Я уже молила Господа о том, чтобы этот пир как можно скорее закончился.

Продемонстрировав чрезвычайно приятную для меня галантность, Генрих с поклоном помог мне сойти с помоста и в последний раз вверил заботам матери. Охваченная страхами и тревогами, я тем не менее заметила, что троица английских дам тоже встала: они действительно входили в мое новое придворное окружение.

Я шла в свою спальню в сопровождении эскорта, язвительно и докучливо твердящего, что моя неопытность – дело поправимое и скоро с этим будет покончено, однако моя мать оборвала этот поток банальных глупостей, решительно захлопнув дверь комнаты прямо перед носом у оторопевших английских дам и не проронив при этом ни одного извинения. Под возмущенное щебетание, доносившееся из коридора, я внутренне сжалась в преддверии еще одной серии родительских наставлений. Избежать этого было невозможно, так что мне приходилось стойко воспринимать все ее советы, какими бы они ни были. Скоро я стану самостоятельной женщиной. С благословения Господа нашего скоро я стану женой Генриха не только формально. Скоро я выйду из-под материнского контроля, и Генрих не будет со мной суров.
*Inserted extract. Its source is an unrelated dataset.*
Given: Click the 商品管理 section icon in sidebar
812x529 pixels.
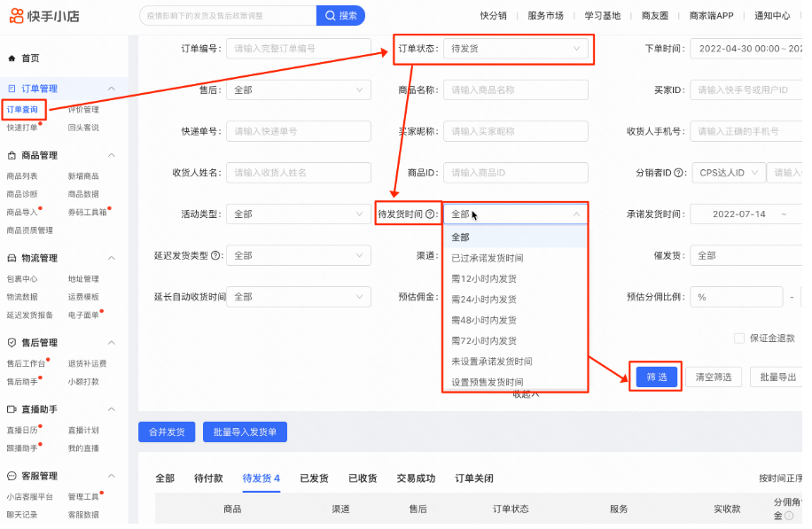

Чувствуя, как в моем сердце трепещет слабый огонек надежды на счастливую жизнь с Генрихом, я стояла неподвижно, в то время как с меня снимали платье из золотой парчи, украшенное горностаевым мехом, обувь и чулки, пока я не осталась в одной нижней льняной сорочке. После этого мне было велено сесть, чтобы Гилье, моя личная служанка, могла распустить и расчесать мои волосы – символ девственной чистоты. Изабелла стояла передо мной, скрестив руки на груди.

– Ты знаешь, что будет дальше?

Хороший вопрос. Как ни печально, но познания об этом у меня отсутствовали напрочь. Моя мать молчала как рыба, Мишель стыдливо скрывала подробности своей супружеской жизни с Филиппом, а любящей нянечки, которая позаботилась бы о том, чтобы я узнала, чего мне сейчас ожидать, у меня попросту никогда не было. Спросить же о таких интимных подробностях у Гилье у меня просто не хватало духу.

– Или же эти черные ворóны в Пуасси держали тебя в неведении о том, что происходит между мужчиной и женщиной?

Разумеется, а как же иначе? Эти «черные ворóны» считали грехом все, что касается их тел, спрятанных под черными рясами. Знания мои носили самый общий характер и основывались на том, как ведут себя животные. Я бы никогда не призналась в этом матери. Потому что она решила бы, что я сама в этом виновата.